» TRECHO DE ORIGEM:

Ilustrando o meu caminho de volta à vida

 

                                                                                   Por Danie Ferreira*

“A arte em si é como um sonho, é uma forma de elaboração do inconsciente.”

 

Olá, me chamo Danie Ferreira. Sou artista plástica e ilustradora na @creepyecuteart.

Vim falar com vocês sobre um assunto que considero bastante pertinente.

De artista para artista, seja qual for a sua área de atuação e de artista para você, leitor da Imersa/SA, e para vocês que me acompanham e me seguem nas minhas redes sociais.

Este é um relato pessoal de como a arte tem me ajudado há quase um ano e meio, e me mantendo viva e lúcida.

 

Em 2019, descobri uma disfunção nos meus batimentos cardíacos. Houve tratamento e muitas medicações.

Em 2020, sofri um infarto. E eu mesma me “salvei” ligando para a ambulância, não tinha ninguém em casa.

Minha pressão chegou a 29 por 11 e os batimentos cardíacos a 192.

Fui socorrida mas fiquei morta por 2 min e 38 segundos. O médico responsável não desistiu de mim, e mesmo sem esperanças, ele tentou me reanimar, obteve sucesso e , eu voltei á vida. (Viva o SUS).

Ele disse que nos seus 30 e poucos anos de carreira, nunca viu ninguém chegar com vida na minha situação e que eu era um milagre.

Lembro de duas coisas: “como foi difícil passar por isso tudo sozinha” e “como eu acordei”.

Parecia que tinha acabado de acordar de uma cirurgia de transplante de retina porque eu estava enxergando a vida com outros olhos. Explicar é difícil por que o sentimento que me tomava era imensurável.

O médico que me socorreu ligou para o meu cardiologista para que ele me atendesse com urgência, porque certamente teria sequelas e precisaria passar por alguns exames e avaliações.

Era o início da pandemia, tudo já estava um caos e entrando em colapso e também tinha acabado de passar por alguns problemas pessoais que me deixaram com alguns traumas emocionais.

Tive estresse pós traumático e sim, haviasequelas.

Uma das veias do meu coração inchou. Eu não tinha mais imunidade nenhuma, tomava cerca de 12 comprimidos por dia fora o remédio da asma.

Essa quantidade absurda de medicação complicou o meu fígado que, por sua vez, também deu problema.

E para piorar, a minha asma diagnosticada na fase adulta, e segundo a pneumologista uma das mais perigosas, foi para o estágio quatro.

» O QUE FAZER:
(a) Transcreva o trecho do relato pessoal que começa em "De artista para artista, seja" e termina em "(Viva o SUS).".
(b) Escreva a continuação do relato pessoal sobre o infarto e a recuperação, partindo da última frase apresentada.
O material que vem depois do relato pessoal é independente dele.

(Dados armazenados)
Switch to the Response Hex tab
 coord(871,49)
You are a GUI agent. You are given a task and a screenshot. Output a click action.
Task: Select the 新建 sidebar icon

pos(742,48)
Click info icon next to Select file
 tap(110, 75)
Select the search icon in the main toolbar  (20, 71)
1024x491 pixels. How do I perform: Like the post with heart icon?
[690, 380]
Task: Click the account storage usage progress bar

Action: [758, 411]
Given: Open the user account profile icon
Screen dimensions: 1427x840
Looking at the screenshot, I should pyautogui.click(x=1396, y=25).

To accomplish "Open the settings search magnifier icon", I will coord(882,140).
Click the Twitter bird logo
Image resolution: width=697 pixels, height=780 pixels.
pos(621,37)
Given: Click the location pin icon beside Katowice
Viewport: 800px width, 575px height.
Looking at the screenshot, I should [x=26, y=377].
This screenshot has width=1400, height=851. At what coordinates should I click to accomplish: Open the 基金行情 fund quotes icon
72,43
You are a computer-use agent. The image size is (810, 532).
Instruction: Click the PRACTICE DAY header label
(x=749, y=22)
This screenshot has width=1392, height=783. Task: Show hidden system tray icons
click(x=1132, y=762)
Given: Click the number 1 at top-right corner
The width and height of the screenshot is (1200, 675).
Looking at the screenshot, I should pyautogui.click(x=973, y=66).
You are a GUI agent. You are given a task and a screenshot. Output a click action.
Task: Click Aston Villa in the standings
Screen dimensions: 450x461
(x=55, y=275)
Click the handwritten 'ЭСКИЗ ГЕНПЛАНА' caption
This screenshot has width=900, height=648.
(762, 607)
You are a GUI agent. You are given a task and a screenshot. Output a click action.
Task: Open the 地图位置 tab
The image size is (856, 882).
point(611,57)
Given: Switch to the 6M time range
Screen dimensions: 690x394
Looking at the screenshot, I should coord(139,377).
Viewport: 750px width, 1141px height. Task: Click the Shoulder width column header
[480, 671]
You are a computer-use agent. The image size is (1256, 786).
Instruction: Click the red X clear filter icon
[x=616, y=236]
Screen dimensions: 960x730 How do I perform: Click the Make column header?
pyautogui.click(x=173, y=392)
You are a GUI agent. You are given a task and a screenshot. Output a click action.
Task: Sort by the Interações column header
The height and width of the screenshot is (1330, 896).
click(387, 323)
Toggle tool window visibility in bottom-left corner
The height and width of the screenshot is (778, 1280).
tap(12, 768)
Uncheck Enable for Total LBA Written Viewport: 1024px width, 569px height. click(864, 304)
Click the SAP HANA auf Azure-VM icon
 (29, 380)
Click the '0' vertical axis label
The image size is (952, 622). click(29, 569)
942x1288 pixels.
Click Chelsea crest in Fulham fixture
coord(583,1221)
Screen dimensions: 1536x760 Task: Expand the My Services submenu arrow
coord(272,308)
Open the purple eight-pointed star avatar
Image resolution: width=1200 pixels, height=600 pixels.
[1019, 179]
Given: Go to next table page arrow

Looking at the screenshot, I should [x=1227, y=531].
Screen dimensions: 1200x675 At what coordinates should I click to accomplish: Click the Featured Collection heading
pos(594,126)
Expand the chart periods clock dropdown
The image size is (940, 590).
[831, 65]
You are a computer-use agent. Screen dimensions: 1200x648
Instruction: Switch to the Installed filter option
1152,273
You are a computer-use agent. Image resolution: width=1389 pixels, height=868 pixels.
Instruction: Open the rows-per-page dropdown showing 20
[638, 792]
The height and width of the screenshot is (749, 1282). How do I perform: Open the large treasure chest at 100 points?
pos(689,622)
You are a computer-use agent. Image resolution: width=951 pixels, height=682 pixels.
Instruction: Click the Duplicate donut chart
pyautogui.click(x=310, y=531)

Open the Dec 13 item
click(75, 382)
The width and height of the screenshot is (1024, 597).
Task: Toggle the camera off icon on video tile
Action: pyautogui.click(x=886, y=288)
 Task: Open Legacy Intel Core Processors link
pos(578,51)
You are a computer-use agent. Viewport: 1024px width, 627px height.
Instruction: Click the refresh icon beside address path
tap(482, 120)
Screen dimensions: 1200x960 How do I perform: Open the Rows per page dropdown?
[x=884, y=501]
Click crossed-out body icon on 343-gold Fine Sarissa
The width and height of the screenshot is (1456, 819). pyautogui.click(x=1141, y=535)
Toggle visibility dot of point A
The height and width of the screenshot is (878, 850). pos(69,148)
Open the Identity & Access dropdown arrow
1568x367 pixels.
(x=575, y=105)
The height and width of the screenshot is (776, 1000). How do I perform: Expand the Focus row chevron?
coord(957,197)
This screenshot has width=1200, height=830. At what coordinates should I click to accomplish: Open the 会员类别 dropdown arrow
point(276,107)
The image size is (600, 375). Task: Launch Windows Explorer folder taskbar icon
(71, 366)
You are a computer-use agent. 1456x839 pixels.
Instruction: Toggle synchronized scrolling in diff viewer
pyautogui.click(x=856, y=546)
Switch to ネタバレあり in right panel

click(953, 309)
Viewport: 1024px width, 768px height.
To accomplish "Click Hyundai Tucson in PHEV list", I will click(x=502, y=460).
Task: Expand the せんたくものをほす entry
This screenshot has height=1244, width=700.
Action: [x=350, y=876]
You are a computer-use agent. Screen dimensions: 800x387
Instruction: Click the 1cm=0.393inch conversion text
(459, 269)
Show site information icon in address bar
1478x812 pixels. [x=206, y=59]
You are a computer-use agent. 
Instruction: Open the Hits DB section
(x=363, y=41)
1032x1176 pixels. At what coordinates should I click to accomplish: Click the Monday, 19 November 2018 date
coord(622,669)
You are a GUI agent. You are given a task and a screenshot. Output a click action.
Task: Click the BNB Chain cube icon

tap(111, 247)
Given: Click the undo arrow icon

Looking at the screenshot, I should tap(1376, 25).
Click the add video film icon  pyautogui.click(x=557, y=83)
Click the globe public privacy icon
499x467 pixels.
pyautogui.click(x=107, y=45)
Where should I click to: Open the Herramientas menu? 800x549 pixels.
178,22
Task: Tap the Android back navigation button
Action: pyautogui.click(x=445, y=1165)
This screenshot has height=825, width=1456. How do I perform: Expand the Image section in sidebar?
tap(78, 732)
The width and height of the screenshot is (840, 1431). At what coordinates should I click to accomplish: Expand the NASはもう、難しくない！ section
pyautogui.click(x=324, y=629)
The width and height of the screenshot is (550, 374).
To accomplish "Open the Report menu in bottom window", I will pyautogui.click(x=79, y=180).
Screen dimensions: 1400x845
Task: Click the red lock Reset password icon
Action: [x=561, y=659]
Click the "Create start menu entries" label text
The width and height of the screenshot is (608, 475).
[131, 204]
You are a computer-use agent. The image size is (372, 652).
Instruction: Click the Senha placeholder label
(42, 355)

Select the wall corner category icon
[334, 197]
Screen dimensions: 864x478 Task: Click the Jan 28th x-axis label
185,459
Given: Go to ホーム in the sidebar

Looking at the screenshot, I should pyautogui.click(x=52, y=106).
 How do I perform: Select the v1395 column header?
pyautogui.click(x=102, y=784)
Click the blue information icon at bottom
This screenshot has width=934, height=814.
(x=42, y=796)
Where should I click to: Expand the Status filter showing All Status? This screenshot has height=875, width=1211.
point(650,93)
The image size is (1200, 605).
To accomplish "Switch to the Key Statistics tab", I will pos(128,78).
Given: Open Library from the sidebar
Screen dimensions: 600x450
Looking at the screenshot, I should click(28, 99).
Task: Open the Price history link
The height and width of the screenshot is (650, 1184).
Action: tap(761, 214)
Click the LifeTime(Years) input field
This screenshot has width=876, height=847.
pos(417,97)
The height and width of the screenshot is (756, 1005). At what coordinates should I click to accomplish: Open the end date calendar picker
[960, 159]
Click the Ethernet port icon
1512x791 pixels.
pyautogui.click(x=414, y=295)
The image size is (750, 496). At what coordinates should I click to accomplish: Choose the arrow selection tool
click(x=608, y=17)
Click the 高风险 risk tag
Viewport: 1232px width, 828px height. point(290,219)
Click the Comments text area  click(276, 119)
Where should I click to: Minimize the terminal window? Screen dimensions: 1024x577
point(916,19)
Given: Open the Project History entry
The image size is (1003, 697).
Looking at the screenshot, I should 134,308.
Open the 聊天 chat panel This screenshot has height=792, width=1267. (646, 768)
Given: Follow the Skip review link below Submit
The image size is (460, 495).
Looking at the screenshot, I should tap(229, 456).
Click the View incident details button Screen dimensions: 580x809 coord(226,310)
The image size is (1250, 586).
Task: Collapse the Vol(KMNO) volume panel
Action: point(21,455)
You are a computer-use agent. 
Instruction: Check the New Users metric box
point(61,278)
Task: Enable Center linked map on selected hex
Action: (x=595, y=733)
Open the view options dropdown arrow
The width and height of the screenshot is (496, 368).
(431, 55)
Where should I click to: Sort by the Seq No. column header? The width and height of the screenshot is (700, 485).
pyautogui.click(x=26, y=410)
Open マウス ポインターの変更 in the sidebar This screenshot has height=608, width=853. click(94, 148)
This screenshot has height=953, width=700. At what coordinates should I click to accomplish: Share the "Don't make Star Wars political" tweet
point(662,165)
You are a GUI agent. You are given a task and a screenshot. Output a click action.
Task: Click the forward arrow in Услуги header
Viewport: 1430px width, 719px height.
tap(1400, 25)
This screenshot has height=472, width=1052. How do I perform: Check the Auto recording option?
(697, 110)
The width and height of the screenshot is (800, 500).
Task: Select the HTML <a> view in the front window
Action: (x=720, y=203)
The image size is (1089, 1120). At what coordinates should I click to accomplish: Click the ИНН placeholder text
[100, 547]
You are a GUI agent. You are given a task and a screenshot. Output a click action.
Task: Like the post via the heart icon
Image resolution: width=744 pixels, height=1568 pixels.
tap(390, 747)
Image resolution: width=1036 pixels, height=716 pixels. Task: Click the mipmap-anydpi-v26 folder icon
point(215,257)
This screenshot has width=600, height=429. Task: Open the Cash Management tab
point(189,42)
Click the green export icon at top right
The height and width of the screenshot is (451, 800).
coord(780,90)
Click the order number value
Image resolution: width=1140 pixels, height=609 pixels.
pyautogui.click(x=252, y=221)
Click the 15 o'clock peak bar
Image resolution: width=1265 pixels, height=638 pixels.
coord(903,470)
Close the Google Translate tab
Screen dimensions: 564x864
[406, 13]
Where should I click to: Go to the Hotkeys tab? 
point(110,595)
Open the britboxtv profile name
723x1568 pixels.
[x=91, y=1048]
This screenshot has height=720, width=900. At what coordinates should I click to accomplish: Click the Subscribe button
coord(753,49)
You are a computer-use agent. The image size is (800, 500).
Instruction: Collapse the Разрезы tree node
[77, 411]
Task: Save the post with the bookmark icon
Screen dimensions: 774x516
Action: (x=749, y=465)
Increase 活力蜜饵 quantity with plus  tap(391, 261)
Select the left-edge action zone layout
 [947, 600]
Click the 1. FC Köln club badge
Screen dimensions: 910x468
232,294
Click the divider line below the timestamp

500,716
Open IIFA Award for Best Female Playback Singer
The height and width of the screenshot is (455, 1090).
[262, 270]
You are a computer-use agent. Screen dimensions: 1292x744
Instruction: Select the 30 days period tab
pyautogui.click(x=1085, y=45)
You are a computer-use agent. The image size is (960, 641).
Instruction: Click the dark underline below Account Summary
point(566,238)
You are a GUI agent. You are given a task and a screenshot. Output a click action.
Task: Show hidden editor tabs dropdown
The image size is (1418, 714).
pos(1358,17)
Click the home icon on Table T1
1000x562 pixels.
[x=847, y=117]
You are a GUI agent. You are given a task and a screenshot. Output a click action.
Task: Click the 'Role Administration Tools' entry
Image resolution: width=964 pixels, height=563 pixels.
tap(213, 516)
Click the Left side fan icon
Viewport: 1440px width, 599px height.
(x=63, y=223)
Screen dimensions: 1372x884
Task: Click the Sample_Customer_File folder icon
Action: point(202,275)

» RESPOSTAS NUMERADAS:
(a)
De artista para artista, seja qual for a sua área de atuação e de artista para você, leitor da Imersa/SA, e para vocês que me acompanham e me seguem nas minhas redes sociais.

Este é um relato pessoal de como a arte tem me ajudado há quase um ano e meio, e me mantendo viva e lúcida.

 

Em 2019, descobri uma disfunção nos meus batimentos cardíacos. Houve tratamento e muitas medicações.

Em 2020, sofri um infarto. E eu mesma me “salvei” ligando para a ambulância, não tinha ninguém em casa.

Minha pressão chegou a 29 por 11 e os batimentos cardíacos a 192.

Fui socorrida mas fiquei morta por 2 min e 38 segundos. O médico responsável não desistiu de mim, e mesmo sem esperanças, ele tentou me reanimar, obteve sucesso e , eu voltei á vida. (Viva o SUS).

(b)
Mas não parou por aí. A artéria principal do coração inchou, fazendo com que meu coração também inchasse, esmagando as veias e impedindo que o sangue passasse por elas para fazer o bombeamento necessário e consequentemente, o coração inchado estava esmagando meus pulmões.

Foi um ano inteiro de tratamentos intensivos, inúmeras medicações, inúmeras idas e vindas para clínicas e hospitais e o dia que eu jamais vou me esquecer, foi o dia em que o médico disse que eu não viveria até novembro (mês do meu aniversário). Neste mesmo dia, me sentei com a minha mãe e fomos falar sobre a minha morte.

Tenho certeza que nós duas jamais iremos nos esquecer do ano de 2020.

Mas o que essa minha história tem a ver com a arte?

Absolutamente tudo!

Arte nunca foi meu trabalho principal. Mas a pandemia pegou todos nós desprevenidos e eu também entrei para a estatística dos desempregados. E, nesse processo louco com a saúde, nessa montanha russa de medo, incertezas, tristezas, dores, angústia, preocupações a arte me salvou de duas maneiras:

A primeira, me impedindo de entrar em depressão já que tinha crises de pânico e picos de ansiedade bravíssimas. E, financeiramente, porque mergulhei de cabeça no que eu sabia fazer, tentando dar o meu melhor, estudando todos os dias para melhorar as minhas técnicas, e tudo foi dando muito certo, portas se abrindo, pessoas incríveis chegando na minha vida. Através da arte eu consegui pagar todo o meu tratamento e, nesse processo, me desconstruir e me reconstruir todos os dias.

Senti três coisas que não sentia há anos: Paz, orgulho e realização pessoal.

Nesse processo, também houve a reconstrução do meu amor próprio, do encontro do meu eu mais profundo, da reconstrução dos meus valores, sonhos e ideais.

Queria falar com vocês sobre a Arte Terapia e como ela me ajudou e pode ajudar você que se identifica de alguma forma com a minha história.

 

A Arte Terapia é uma prática terapêutica que busca em primeiro lugar o autoconhecimento e o tratamento de condições mentais e emocionais por meio da arte.

Usamos diversas formas de expressões artísticas como por exemplo, desenho, pintura, escultura, modelagem, escrita e pode-se abranger para outros tipos de arte como a música, a literatura, etc.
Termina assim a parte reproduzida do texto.